Now, I really don’t know how much posts this particular blogger had written for this blog. I don’t know what drove him/her to take this decision. I mean, I have deleted blogs too. But then the url wont be available. So clearly this person had taken time to delete each of his posts to leave it as a blank blog.
But I wonder why? Does he think he will get back to blogging after a while. A hibernation period may be? If so, why should he delete his posts. What kind of blogger he could have been? A short story writer? No I think a poet. He/She chose to select a darker, gloomy theme when he/she decided to close down the blog sending a message that all is not well. Did he/she always did that?

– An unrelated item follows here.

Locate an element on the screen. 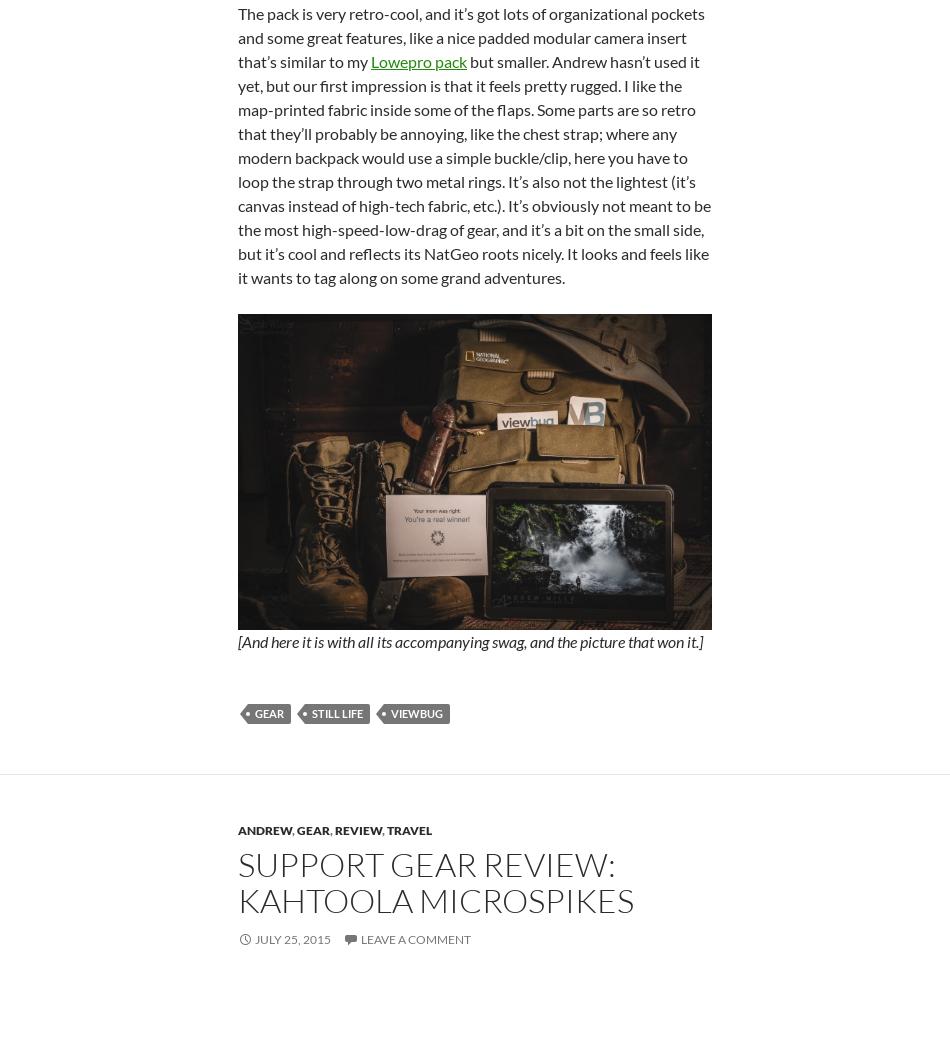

I mean, subtly saying things that should have been said aloud.
I usually follow a technique to remember things. I associate pain with the memory. If there was some date to remember, I would bite my nails and pull out the flesh and associate the pain with the memory. Whenever I remember the pain in that particular finger, the memory would flash by. That is my way of maintaining my memory palace. May be the person just got bored of blogging and left and I am thinking too much. May be not, because in that case the blog would have been dormant. All those blog posts would still be there. And there might be “I will bounce back” posts every new year. No. This is not that kind of blogger.
May be the person dedicated all his posts to a certain person. Or his feelings towards certain person. The blogger could have grown tired of waiting for the reciprocation of feelings from the other end. Worse yet, the certain person rejected his feelings towards him/her. We face quite a number of interviews in our life time. School, College, job and may be bride/bride groom interviews. Nothing pains more than a rejection of love right? May be it is because in other places we are rejected for our qualifications (the things we could have learnt but didn’t. While the actual criteria should be the things we know). May we are and it pains less. But when it comes to love there are feelings, memories and what not.

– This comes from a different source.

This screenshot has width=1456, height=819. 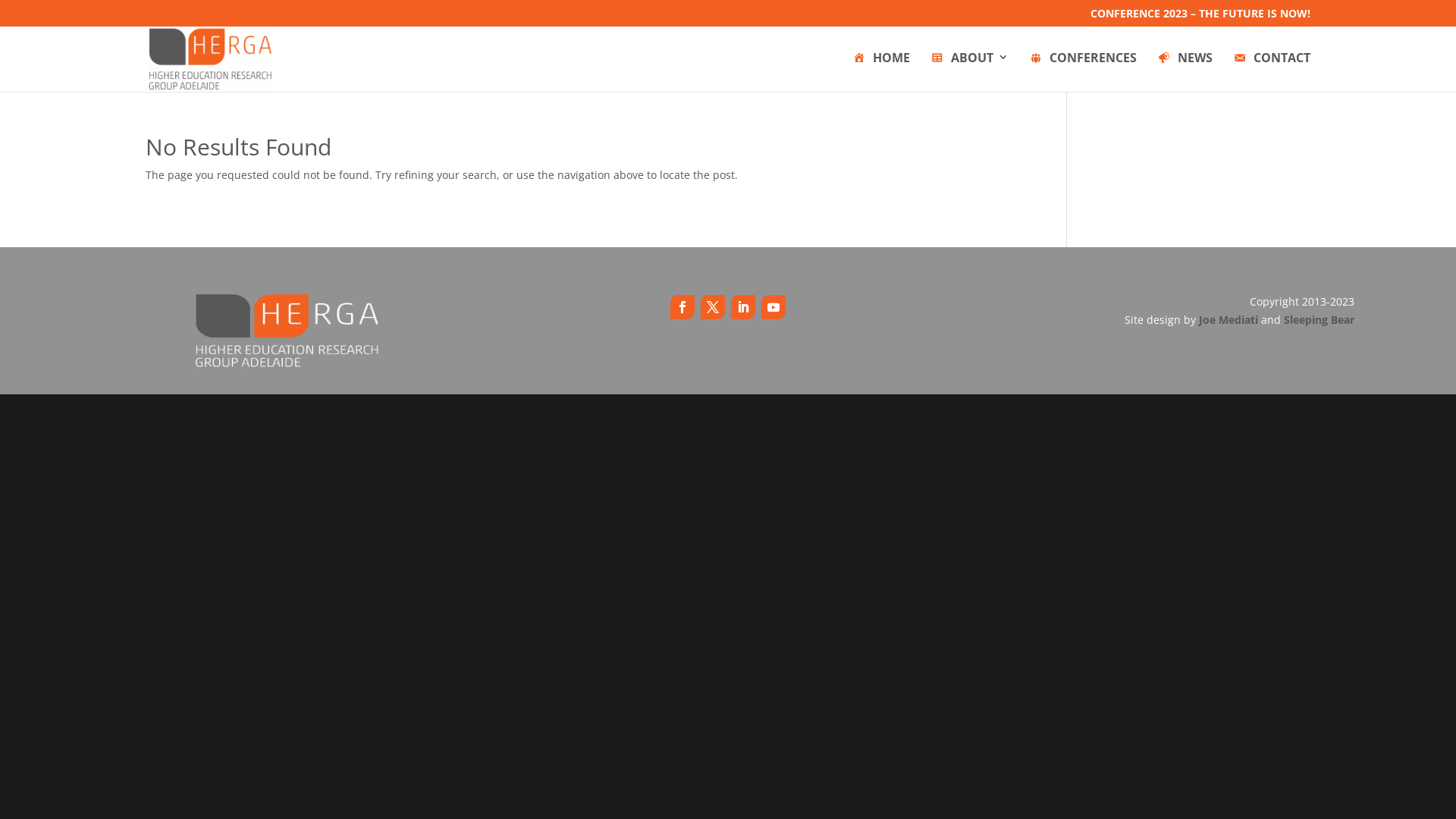 I want to click on 'CONFERENCES', so click(x=1081, y=71).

I guess it would have been as painful as plucking each of your toe nails first when you are aware and then plucking each of your finger nails out and let it bleed like it is your nail color. The pain will go away and the nails will grow back. But the pain that is associated to the memories will be there forever. The blogger could have deleted the blog posts for whatsoever reason but the memories and the pain it felt when they deleted each of their posts will be tied to some other things and will haunt them forever.
An empty blog is like a haunted house to me. I wonder what kind of people lived there, were they Happy? Sad? What made them smile and what made them cry? And more importantly how did they die? How did everything come to an end? It is a totally different story with a destroyed house. We try to build a new place to live, new people to come and new memories.
But whatever that is bothering you my dear blogger, you will come out of it. May be you will write again. May be you have hundreds of post in your mind but not willing to put down in the computer. Sometimes undisclosed feelings and words are beautiful than the spoken ones.